[Source material Boundary: Start]

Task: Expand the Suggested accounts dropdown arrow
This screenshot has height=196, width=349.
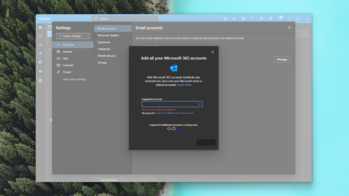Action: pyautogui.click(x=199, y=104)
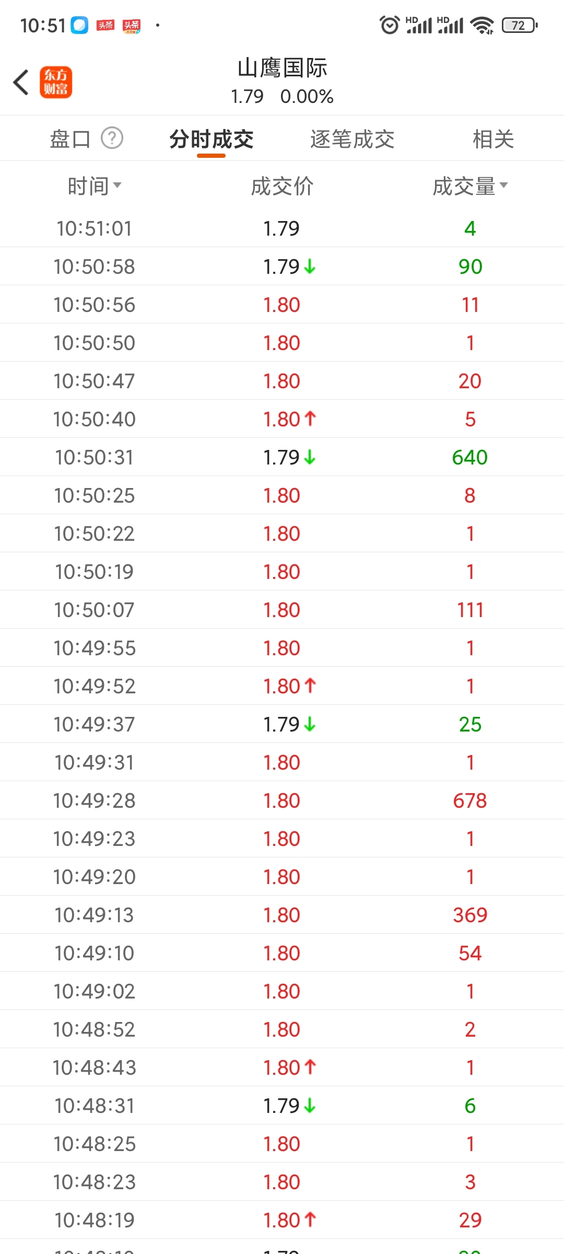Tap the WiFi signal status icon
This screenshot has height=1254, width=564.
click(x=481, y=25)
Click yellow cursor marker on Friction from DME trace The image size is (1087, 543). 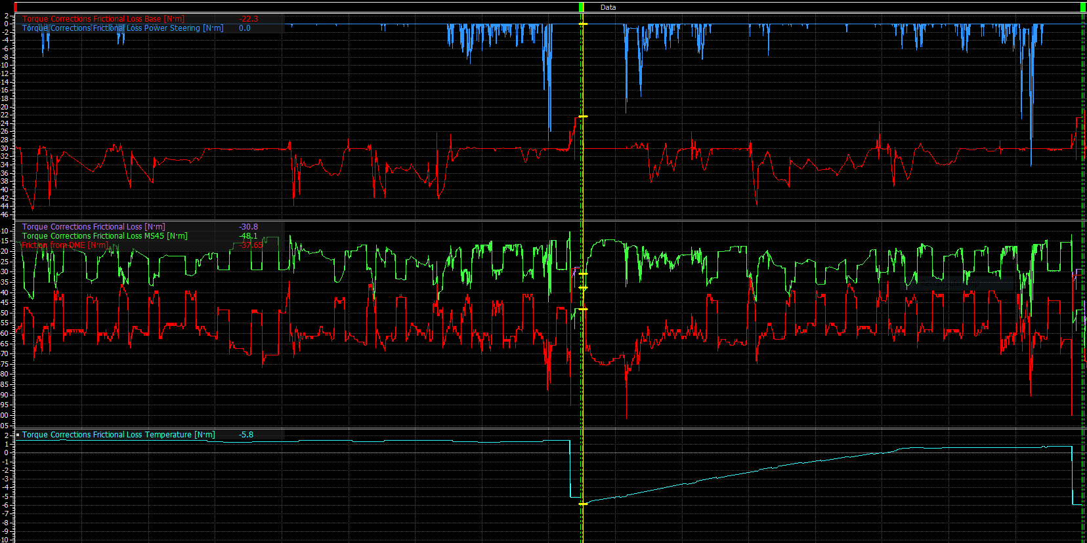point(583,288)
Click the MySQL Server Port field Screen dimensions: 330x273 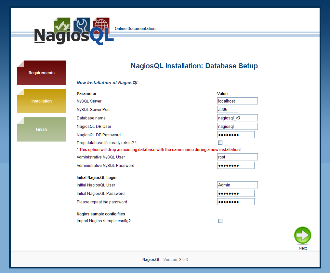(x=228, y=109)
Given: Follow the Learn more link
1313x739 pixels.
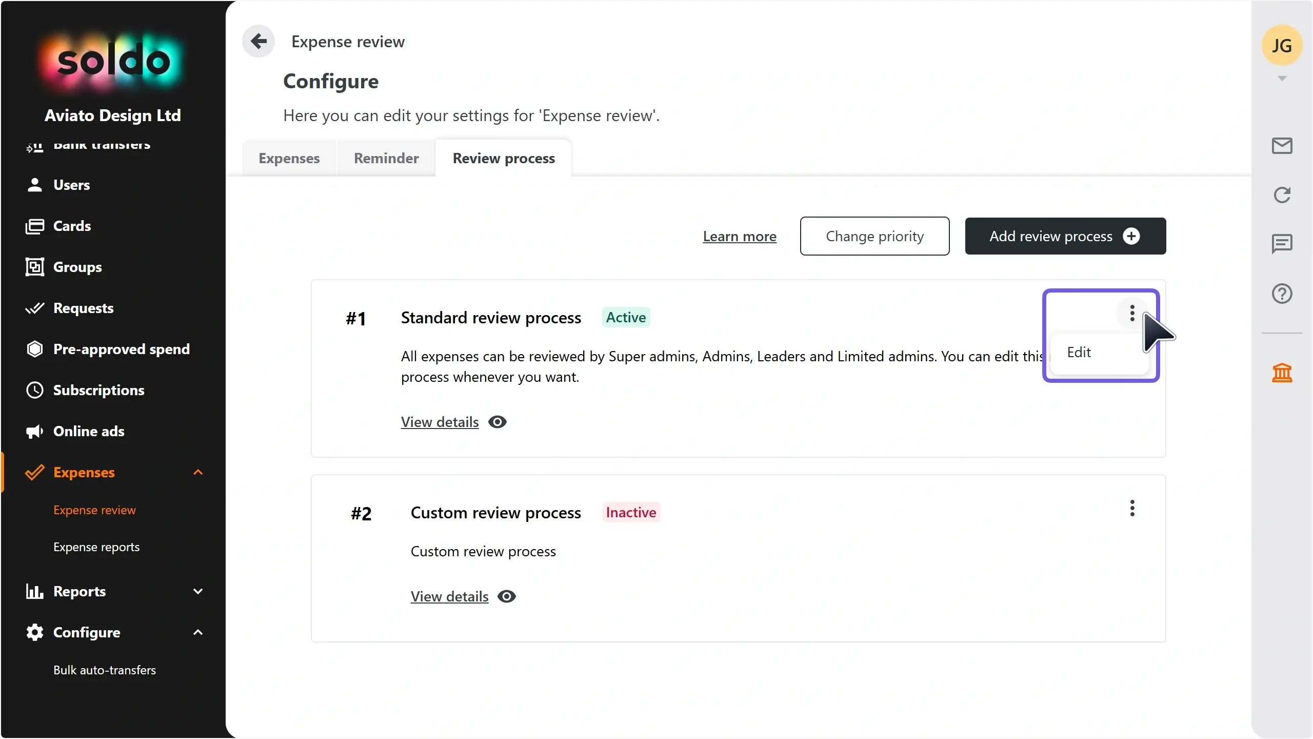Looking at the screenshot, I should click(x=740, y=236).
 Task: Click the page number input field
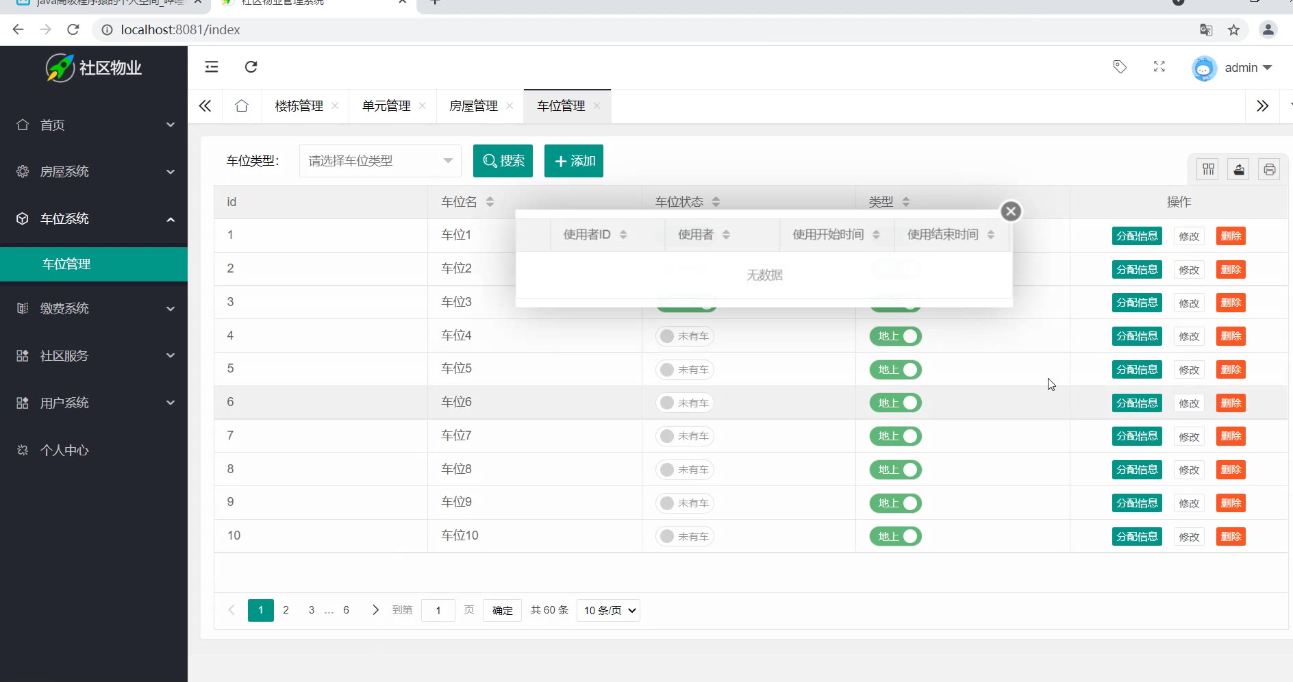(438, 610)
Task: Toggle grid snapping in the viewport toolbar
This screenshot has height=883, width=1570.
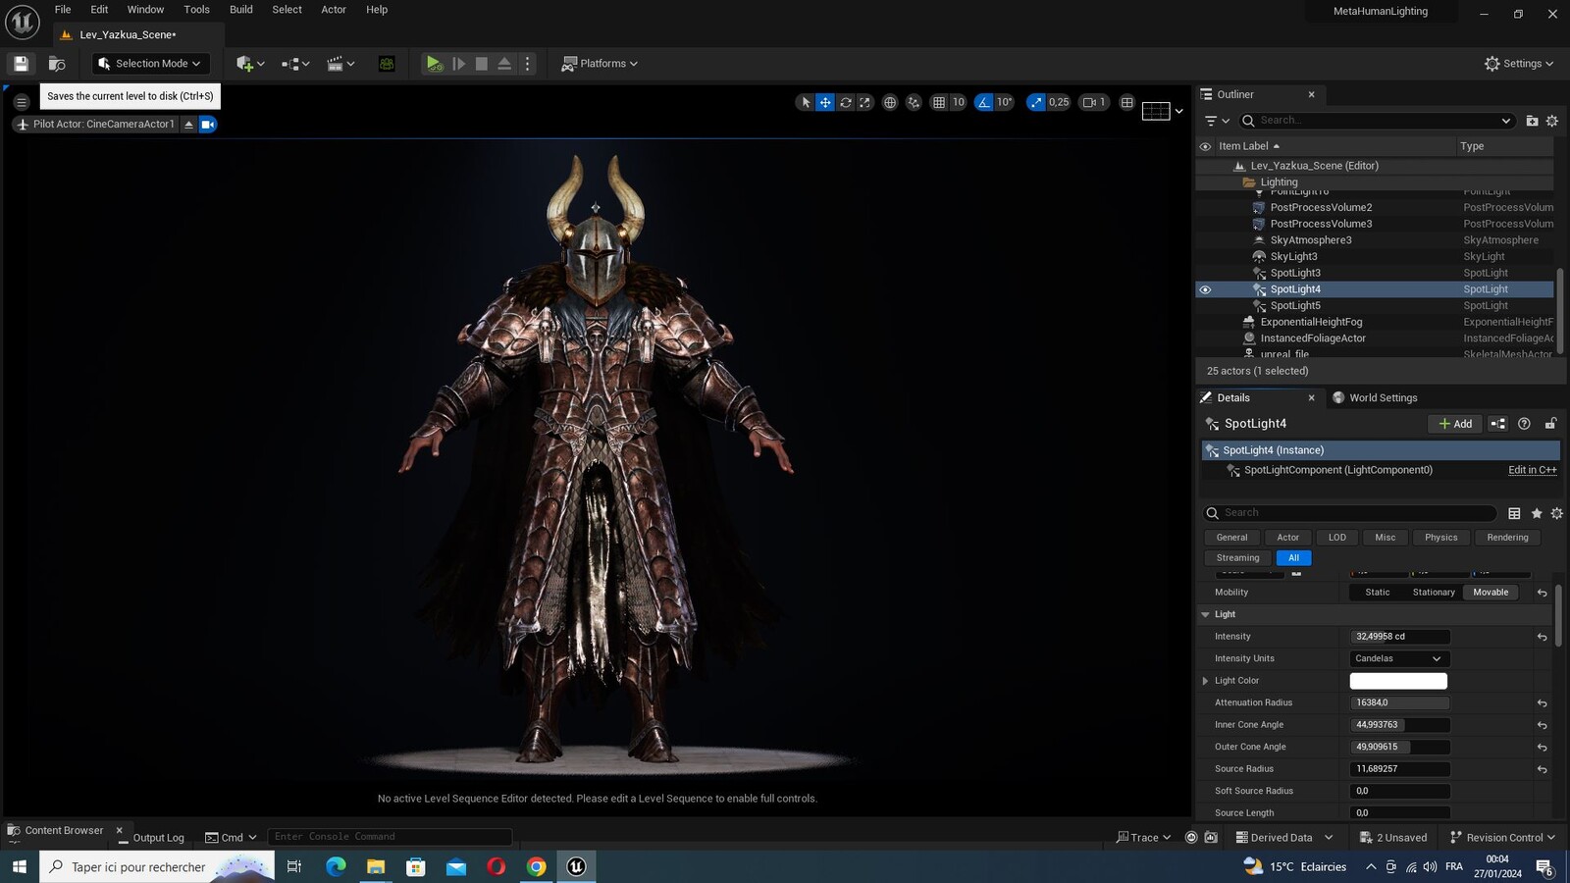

[Source material Boundary: End]

Assignment: In the records above, the lines from the one containing "Task: Toggle grid" through the last line are to be written out exactly, both ends included and pictures omitted.

Expected answer:
Task: Toggle grid snapping in the viewport toolbar
This screenshot has height=883, width=1570.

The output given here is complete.